- guest of ladyscomics.com in 2017
- Born: October 16, 1952 Guatemala
- Died: March 29, 2019 (aged 66) São Paulo
- Known for: political cartoons

= Mariza Dias Costa =

Guatemalan-Brazilian political cartoonist and illustrator (1952–2019)

Mariza Dias Costa (October 16, 1952 – March 29, 2019) was a Guatemalan-Brazilian political cartoonist and illustrator who influenced her genre with her novel approach.

==Life==
Costa is said to have been born in Guatemala, but other sources say she was born in Rio de Janeiro in Brazil. Her father was Mário Dias Costa, a diplomat. She lived in Switzerland, Peru, Italy, France, Paraguay, and Iraq before establishing in Brazil.

She received an "acquisition award" at the 3ª Mostra de Artes Visuais do Estado do Rio de Janeiro in 1974. She found her niche in the same year illustrating the "Court Diary" column of Paulo Francis in the Folha de S.Paulo leading Brazilian national newspaper.
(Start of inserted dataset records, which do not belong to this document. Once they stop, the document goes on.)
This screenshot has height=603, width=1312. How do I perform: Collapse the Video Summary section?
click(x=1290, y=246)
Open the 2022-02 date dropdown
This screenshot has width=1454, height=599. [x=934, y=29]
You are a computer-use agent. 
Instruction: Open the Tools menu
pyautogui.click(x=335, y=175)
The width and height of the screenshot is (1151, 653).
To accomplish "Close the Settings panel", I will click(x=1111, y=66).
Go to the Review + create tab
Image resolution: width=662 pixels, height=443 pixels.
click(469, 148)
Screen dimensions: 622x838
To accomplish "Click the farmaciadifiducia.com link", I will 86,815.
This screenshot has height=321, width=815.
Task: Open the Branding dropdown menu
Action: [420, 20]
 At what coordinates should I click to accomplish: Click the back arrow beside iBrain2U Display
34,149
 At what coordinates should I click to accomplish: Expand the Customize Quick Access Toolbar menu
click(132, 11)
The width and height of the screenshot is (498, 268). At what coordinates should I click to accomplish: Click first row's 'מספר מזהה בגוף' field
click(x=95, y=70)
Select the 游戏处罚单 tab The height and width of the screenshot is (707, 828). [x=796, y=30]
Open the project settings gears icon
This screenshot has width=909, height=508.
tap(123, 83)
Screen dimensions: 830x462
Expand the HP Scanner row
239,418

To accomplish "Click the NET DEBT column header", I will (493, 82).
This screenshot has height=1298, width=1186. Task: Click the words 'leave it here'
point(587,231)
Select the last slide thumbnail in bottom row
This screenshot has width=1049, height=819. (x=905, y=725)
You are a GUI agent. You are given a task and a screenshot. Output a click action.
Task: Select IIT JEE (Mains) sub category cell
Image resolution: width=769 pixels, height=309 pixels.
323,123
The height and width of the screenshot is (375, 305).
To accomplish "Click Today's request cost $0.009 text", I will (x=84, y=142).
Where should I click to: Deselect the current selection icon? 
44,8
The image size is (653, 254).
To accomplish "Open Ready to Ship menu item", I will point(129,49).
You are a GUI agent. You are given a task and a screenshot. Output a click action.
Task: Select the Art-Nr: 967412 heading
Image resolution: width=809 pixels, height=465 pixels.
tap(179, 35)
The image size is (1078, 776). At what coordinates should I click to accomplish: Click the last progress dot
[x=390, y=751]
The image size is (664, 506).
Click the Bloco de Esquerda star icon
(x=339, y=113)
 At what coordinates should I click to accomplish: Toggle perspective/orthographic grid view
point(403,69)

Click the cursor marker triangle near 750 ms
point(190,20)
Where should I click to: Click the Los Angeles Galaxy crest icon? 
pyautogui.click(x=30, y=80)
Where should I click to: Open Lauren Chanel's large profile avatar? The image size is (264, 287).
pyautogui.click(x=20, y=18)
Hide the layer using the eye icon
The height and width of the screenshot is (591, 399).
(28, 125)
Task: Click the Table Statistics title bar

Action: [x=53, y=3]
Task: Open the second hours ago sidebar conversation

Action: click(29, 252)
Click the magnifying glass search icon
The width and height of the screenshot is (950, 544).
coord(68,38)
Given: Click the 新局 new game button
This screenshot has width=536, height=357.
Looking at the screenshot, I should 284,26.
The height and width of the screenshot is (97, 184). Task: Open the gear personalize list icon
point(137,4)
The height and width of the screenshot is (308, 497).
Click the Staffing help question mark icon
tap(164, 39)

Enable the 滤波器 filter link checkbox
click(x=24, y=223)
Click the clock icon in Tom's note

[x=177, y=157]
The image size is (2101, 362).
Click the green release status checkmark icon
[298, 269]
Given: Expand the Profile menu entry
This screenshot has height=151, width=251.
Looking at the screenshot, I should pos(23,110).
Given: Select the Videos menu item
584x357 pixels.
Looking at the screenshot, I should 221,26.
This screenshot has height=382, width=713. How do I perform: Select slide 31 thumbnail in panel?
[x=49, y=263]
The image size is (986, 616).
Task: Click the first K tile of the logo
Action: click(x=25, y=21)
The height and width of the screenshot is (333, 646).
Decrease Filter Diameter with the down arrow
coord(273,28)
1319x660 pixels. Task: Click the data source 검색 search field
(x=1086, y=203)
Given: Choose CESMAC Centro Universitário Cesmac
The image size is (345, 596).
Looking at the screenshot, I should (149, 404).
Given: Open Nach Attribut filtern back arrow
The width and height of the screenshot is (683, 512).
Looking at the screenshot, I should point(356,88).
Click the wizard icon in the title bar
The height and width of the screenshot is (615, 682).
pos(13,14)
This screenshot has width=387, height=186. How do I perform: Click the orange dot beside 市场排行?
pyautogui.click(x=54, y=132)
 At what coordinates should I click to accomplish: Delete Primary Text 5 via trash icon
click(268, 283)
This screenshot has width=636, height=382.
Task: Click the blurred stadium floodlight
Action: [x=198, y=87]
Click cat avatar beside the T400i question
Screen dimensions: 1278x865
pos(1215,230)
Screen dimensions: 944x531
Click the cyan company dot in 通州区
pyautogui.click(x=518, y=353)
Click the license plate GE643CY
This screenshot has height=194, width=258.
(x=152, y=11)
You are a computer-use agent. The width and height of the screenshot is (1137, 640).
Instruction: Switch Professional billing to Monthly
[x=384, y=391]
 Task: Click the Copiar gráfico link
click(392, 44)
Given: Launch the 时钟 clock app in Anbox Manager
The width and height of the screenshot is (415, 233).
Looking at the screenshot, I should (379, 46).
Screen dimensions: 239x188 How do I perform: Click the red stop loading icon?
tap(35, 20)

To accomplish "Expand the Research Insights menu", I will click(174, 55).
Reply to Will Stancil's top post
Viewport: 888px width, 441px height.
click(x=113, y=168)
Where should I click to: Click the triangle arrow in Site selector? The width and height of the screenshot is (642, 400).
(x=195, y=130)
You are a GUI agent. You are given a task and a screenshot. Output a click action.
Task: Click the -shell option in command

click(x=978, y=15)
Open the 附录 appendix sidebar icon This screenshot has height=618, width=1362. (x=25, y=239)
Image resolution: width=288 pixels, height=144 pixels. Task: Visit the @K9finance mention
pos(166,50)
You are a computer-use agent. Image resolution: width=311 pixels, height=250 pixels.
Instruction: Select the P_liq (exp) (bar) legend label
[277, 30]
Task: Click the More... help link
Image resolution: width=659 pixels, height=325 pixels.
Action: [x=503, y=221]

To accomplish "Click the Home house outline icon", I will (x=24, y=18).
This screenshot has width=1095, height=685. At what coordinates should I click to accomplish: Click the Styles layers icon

She continued in this partnership until 1990. She had to work fast as she would receive the text for the column and the space was already identified for her illustration. In 1999 she returned to the Folha de S.Paulo newspaper to illustrate the Thursday column of the psychoanalyst Contardo Calligaris.

In the late 1970s her work appeared in Mad magazine and in 2008 she exhibited her work in the "Ilustradores" at the Instituto Itaú.

==Works (incomplete)==
Costa provided the illustrations for 'Os Incríveis Seres Fantásticos' in 1996

==Acknowledgement and death==
She is noted as a cartoonist veteran because she worked under the Brazilian military dictatorship. In 2013 her work was published in a retrospective book titled ""... And Then the Crazy Is Me!". The introduction to her book said that the political cartoonist genre was split into two sections. The part before Costa and the part after her work was seen.

Costa died in São Paulo. She was taken ill on the street and she was taken by ambulance to the hospital but she did not survive.